▶

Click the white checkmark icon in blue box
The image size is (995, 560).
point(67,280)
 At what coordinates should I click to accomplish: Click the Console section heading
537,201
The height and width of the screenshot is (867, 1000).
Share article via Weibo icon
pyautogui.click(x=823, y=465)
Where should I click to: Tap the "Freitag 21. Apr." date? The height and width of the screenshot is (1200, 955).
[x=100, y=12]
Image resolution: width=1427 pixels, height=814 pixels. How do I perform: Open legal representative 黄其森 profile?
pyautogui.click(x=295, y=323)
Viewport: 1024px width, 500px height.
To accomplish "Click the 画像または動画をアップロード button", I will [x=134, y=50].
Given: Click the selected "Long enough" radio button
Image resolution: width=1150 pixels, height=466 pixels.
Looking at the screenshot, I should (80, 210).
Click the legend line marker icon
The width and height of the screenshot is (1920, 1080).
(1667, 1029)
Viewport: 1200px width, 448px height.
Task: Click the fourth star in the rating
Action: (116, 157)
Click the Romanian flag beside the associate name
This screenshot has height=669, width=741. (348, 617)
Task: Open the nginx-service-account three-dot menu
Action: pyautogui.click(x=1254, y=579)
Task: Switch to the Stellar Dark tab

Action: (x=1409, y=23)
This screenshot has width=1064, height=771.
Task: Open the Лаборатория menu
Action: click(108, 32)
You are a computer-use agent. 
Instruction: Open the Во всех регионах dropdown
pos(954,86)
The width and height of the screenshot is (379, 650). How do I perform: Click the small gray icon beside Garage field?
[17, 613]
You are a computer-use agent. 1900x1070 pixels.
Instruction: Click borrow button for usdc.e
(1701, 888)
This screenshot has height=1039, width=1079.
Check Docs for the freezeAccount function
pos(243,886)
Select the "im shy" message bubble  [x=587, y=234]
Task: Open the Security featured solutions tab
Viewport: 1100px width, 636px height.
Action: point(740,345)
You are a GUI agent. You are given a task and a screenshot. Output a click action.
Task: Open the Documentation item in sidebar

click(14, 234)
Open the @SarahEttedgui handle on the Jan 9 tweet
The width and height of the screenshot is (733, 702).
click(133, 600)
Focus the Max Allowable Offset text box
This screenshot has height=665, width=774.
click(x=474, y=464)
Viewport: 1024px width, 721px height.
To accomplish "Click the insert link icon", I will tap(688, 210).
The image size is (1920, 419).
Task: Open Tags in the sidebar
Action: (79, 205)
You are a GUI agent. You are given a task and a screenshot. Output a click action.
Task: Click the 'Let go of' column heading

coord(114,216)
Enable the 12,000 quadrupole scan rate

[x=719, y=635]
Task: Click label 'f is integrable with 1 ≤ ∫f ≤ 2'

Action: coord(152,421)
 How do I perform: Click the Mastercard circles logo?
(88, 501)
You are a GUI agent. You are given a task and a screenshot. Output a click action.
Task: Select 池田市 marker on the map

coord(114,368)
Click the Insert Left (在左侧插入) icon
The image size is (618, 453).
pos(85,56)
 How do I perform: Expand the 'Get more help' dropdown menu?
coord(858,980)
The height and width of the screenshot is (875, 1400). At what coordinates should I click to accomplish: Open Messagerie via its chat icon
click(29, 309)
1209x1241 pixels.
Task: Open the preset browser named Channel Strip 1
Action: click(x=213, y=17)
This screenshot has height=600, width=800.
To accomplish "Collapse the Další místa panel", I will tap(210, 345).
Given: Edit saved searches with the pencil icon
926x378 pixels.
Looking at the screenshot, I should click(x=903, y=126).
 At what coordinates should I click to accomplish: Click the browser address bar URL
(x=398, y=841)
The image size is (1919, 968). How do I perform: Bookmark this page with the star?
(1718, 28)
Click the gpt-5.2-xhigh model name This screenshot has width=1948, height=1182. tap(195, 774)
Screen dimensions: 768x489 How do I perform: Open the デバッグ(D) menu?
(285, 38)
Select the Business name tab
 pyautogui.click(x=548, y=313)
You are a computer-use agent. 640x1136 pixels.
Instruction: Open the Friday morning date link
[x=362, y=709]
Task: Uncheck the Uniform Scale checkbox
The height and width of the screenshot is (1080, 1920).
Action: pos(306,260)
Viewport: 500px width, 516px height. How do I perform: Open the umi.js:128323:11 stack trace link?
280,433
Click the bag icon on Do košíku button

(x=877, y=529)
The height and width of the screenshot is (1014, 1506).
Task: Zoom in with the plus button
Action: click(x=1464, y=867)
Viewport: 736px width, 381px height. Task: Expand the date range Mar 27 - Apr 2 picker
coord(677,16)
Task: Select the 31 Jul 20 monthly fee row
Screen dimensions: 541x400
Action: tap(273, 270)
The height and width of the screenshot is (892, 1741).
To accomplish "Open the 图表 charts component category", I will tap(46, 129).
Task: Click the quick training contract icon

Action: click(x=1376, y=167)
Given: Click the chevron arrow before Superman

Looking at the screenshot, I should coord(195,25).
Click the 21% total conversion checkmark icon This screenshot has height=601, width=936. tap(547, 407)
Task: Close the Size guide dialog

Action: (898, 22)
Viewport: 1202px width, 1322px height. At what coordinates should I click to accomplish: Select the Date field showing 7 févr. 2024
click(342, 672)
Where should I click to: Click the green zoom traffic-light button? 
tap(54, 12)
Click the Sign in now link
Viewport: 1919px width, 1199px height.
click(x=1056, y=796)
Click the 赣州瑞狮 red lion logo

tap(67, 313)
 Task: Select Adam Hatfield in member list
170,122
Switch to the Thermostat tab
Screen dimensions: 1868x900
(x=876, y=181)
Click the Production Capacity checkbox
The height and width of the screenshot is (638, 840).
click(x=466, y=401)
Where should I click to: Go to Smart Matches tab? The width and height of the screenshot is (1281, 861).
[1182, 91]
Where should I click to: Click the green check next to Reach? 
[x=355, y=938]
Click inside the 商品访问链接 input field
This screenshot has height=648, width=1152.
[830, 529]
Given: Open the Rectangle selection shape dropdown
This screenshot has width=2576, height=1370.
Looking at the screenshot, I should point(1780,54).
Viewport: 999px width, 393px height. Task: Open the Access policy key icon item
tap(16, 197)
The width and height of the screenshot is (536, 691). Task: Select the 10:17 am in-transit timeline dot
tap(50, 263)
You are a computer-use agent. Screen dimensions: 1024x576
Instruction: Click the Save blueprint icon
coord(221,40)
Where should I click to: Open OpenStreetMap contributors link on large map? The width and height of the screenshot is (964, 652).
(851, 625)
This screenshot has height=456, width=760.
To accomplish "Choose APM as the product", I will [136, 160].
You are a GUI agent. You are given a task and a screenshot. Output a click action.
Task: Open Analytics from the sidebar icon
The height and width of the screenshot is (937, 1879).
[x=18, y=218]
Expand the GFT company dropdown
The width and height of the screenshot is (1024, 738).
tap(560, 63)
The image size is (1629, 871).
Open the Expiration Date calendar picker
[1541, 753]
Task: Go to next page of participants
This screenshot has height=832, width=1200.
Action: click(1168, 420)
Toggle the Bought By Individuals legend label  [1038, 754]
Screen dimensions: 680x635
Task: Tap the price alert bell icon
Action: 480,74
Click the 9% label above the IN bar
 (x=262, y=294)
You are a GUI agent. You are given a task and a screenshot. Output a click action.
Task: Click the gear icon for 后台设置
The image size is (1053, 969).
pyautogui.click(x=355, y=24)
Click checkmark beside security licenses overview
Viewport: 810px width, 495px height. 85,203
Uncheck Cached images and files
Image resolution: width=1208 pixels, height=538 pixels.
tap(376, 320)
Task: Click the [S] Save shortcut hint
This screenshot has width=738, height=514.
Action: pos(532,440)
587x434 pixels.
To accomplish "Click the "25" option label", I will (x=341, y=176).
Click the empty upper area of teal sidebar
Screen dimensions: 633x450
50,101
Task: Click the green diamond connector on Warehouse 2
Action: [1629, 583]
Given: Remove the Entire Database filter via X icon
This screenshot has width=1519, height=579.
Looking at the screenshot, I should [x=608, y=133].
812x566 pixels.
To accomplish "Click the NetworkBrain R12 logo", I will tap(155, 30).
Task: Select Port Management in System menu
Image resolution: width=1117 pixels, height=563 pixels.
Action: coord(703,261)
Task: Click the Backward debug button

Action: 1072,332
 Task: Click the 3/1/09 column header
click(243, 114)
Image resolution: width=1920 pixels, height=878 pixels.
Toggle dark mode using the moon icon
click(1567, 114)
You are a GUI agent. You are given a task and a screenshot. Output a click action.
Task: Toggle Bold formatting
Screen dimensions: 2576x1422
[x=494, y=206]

◀

■ Task goal
Copy out the stretch from the line containing "Image resolution: width=1920" through the end of the records, keeping every line, and multiply each coordinate in the answers by 0.9, rounding to whole numbers with halves rounded up.

■ Complete response
Image resolution: width=1920 pixels, height=878 pixels.
Toggle dark mode using the moon icon
click(1410, 103)
You are a GUI agent. You are given a task and a screenshot. Output a click action.
Task: Toggle Bold formatting
Screen dimensions: 2576x1422
[x=445, y=185]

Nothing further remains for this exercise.